● Stated goal
Reproduce verbatim the part of the lines that opens with the line containing "Describe the element at coordinates (861, 1211)" and runs through the last of the lines. Omit the pictures.

[Location data for elements and text]
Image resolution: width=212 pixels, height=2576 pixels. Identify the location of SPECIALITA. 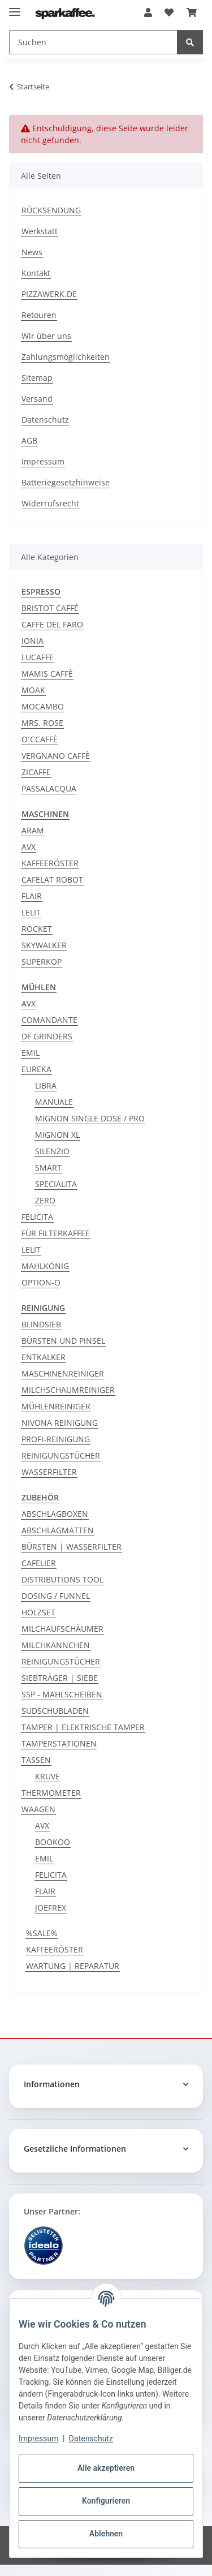
(56, 1184).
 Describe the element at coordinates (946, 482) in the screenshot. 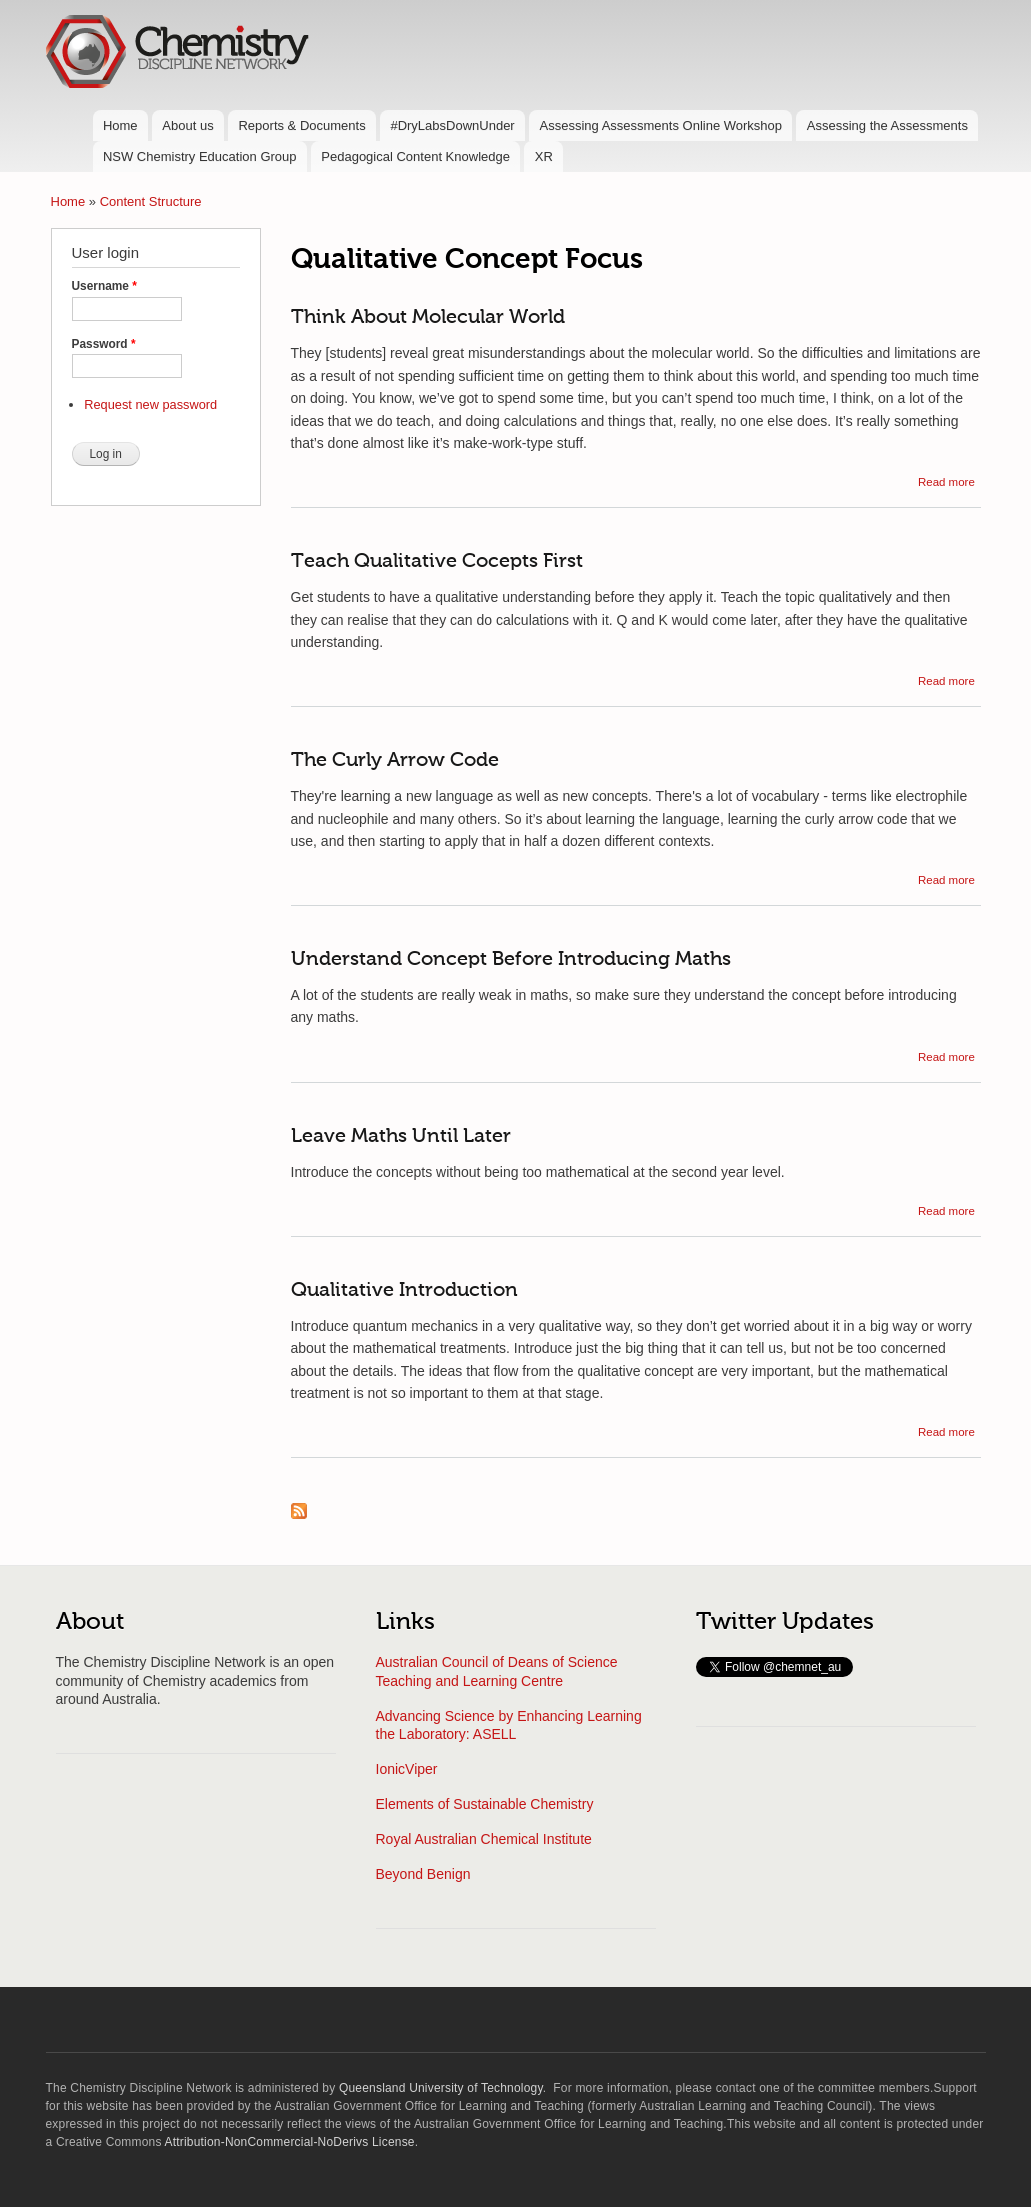

I see `Read more` at that location.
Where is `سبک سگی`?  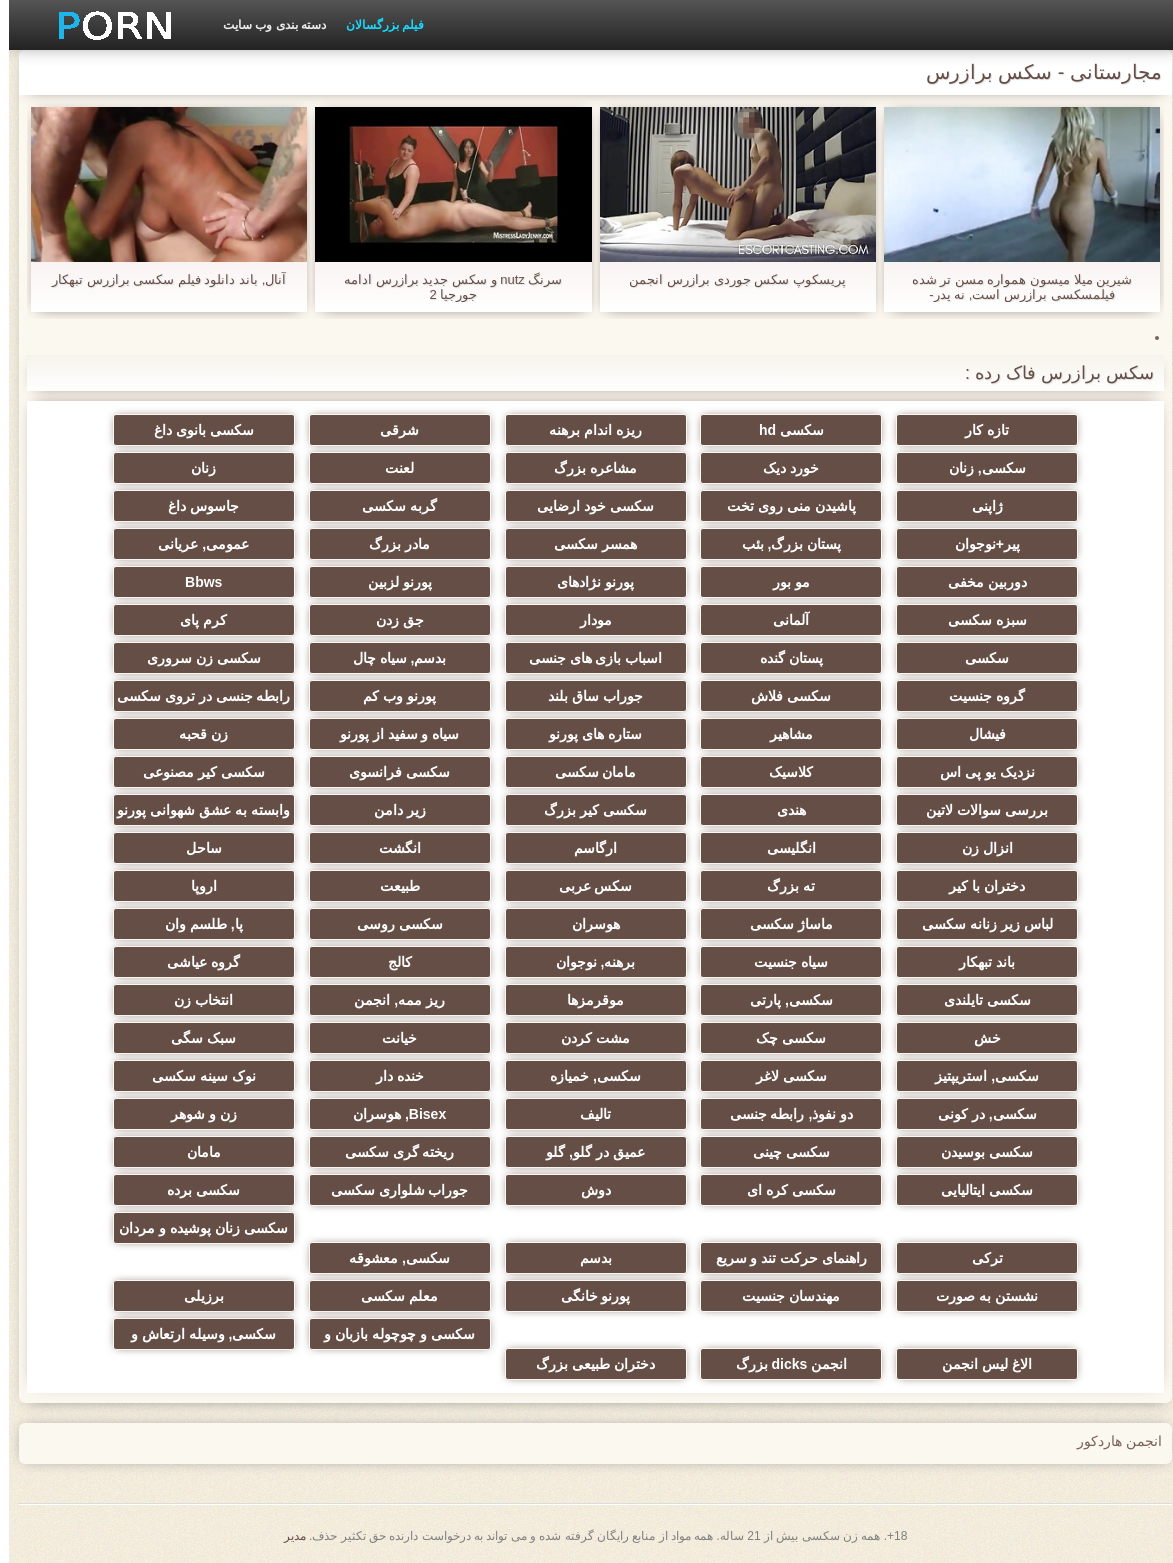 سبک سگی is located at coordinates (194, 1038).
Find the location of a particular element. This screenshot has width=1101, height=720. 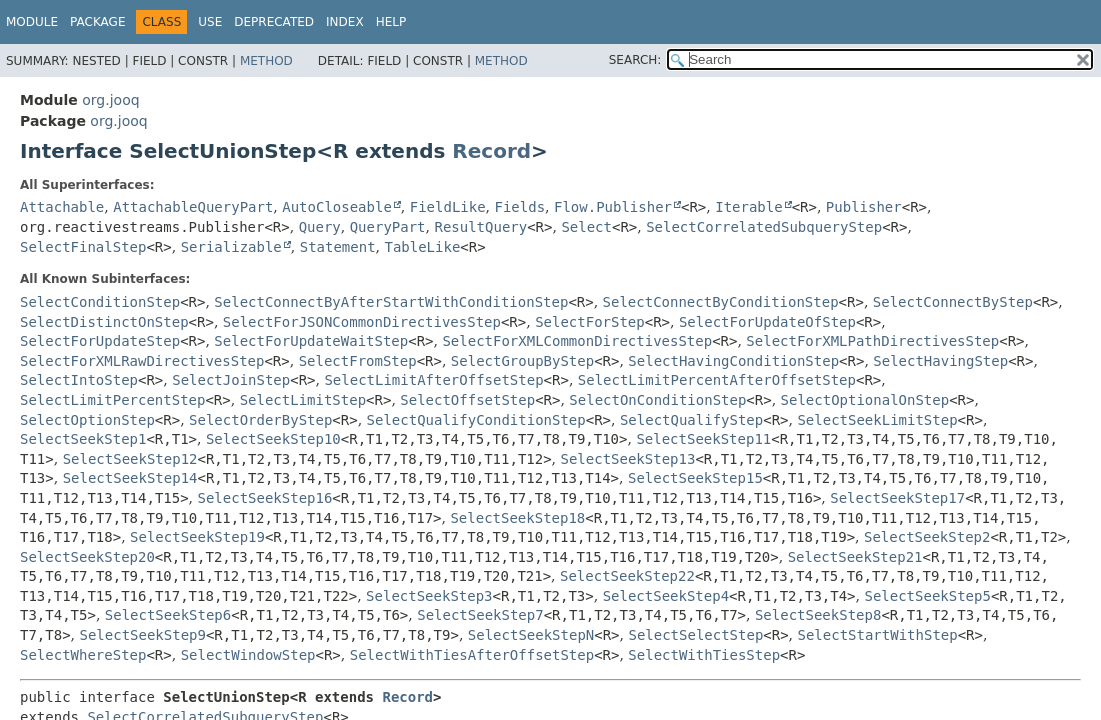

SelectForXMLPathDirectivesStep is located at coordinates (872, 341).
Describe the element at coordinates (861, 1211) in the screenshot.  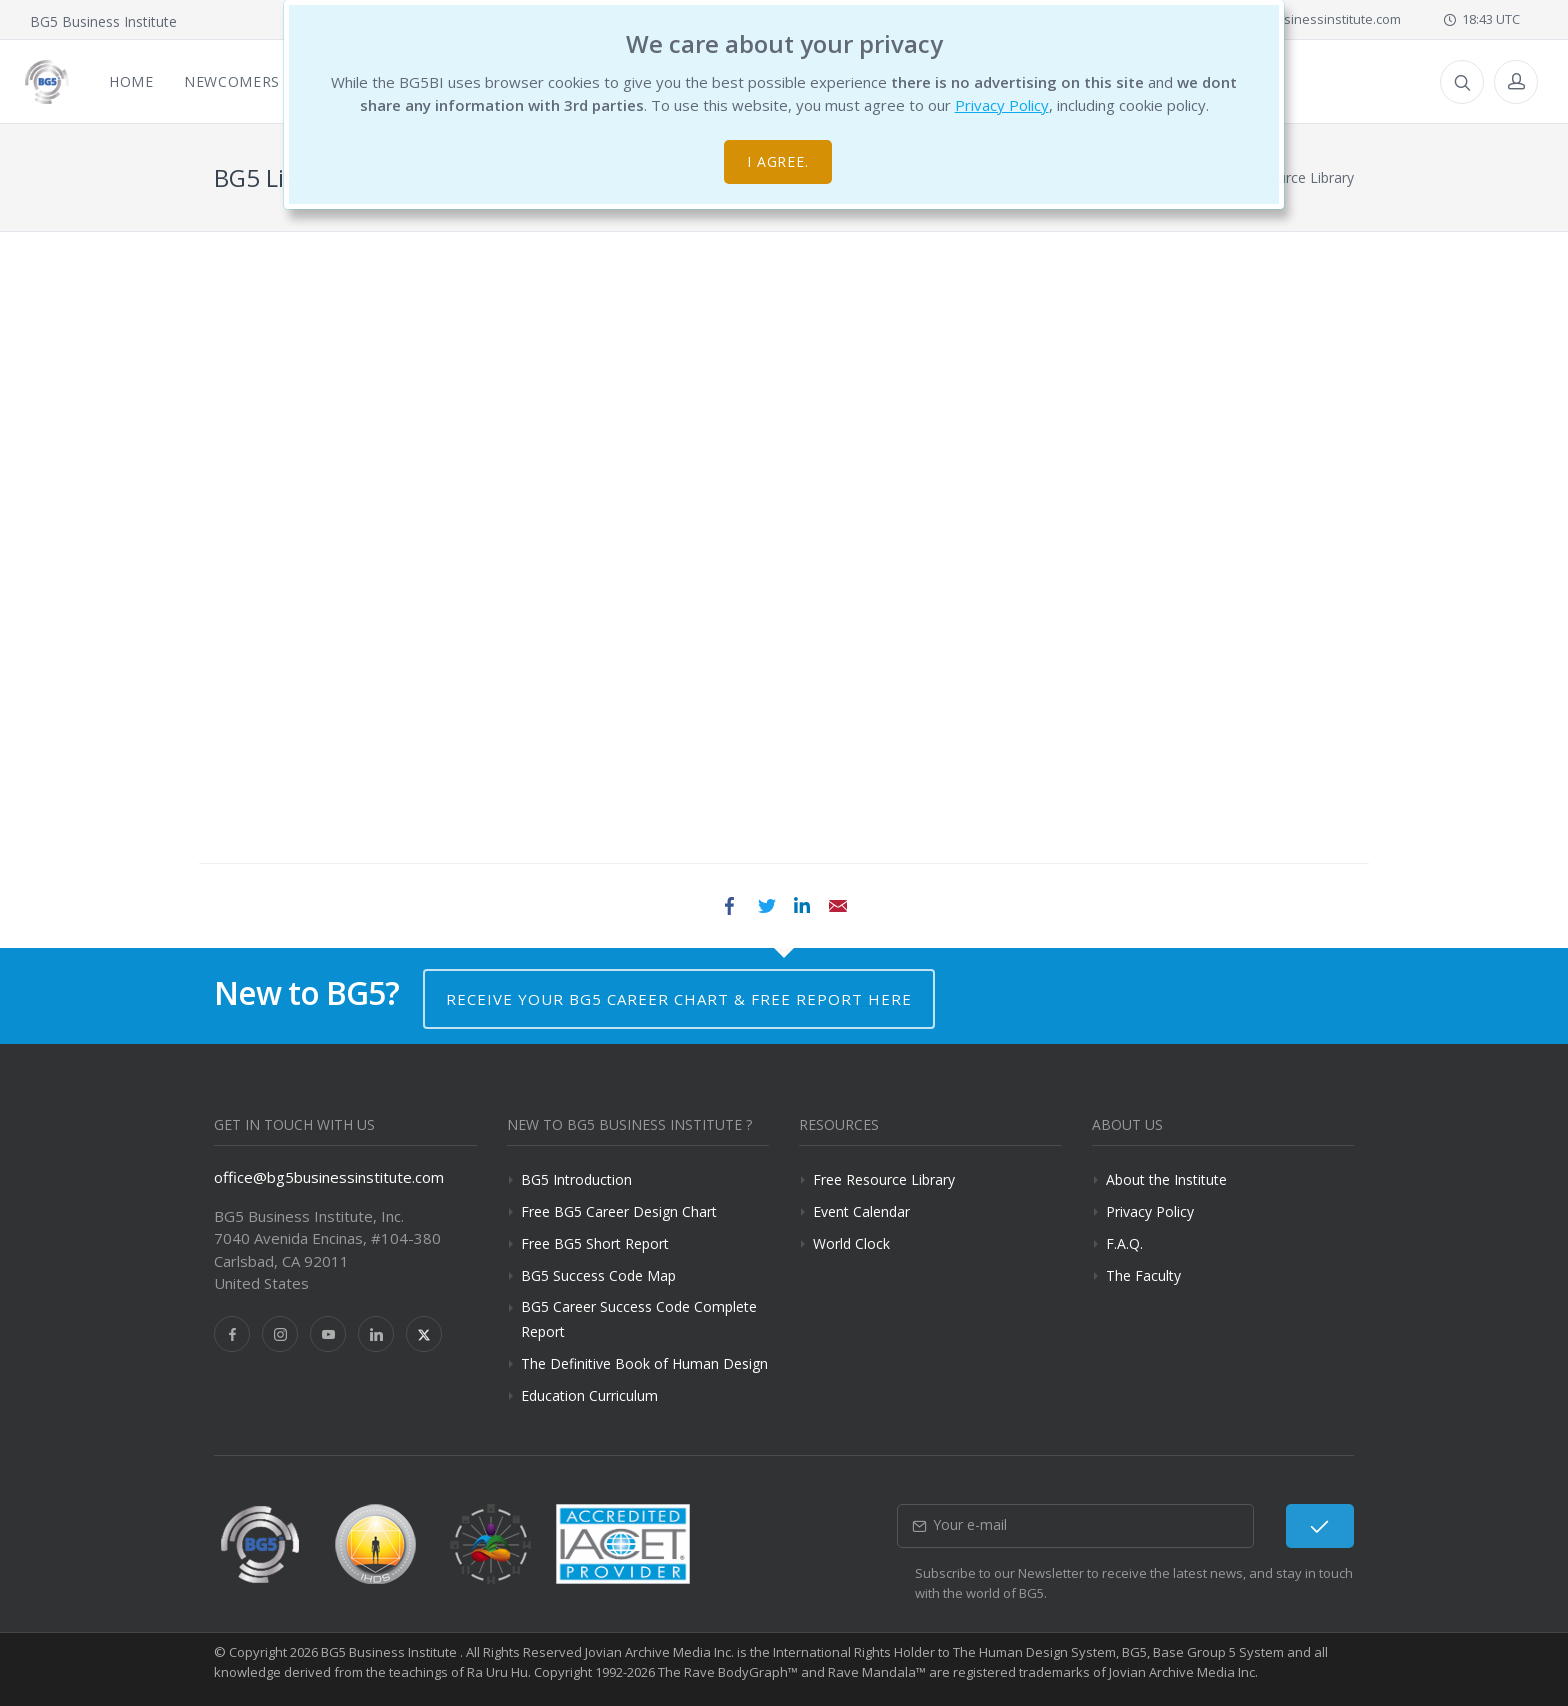
I see `Event Calendar` at that location.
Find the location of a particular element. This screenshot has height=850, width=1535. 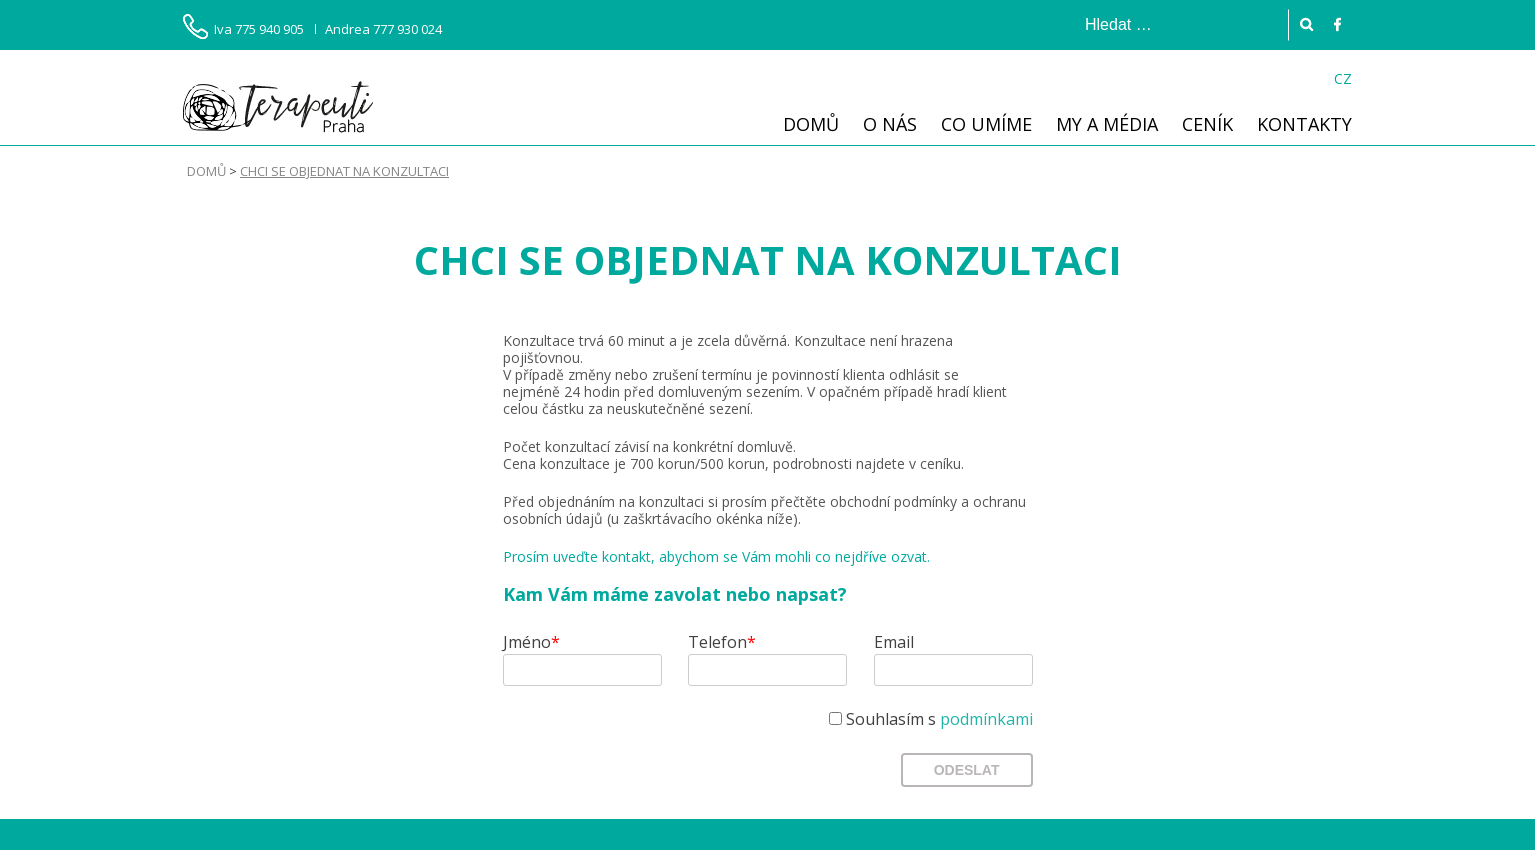

Domů is located at coordinates (811, 124).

● Task output
Describe the element at coordinates (861, 1211) in the screenshot.  
I see `Event Calendar` at that location.
Find the location of a particular element. This screenshot has height=850, width=1535. 

Domů is located at coordinates (811, 124).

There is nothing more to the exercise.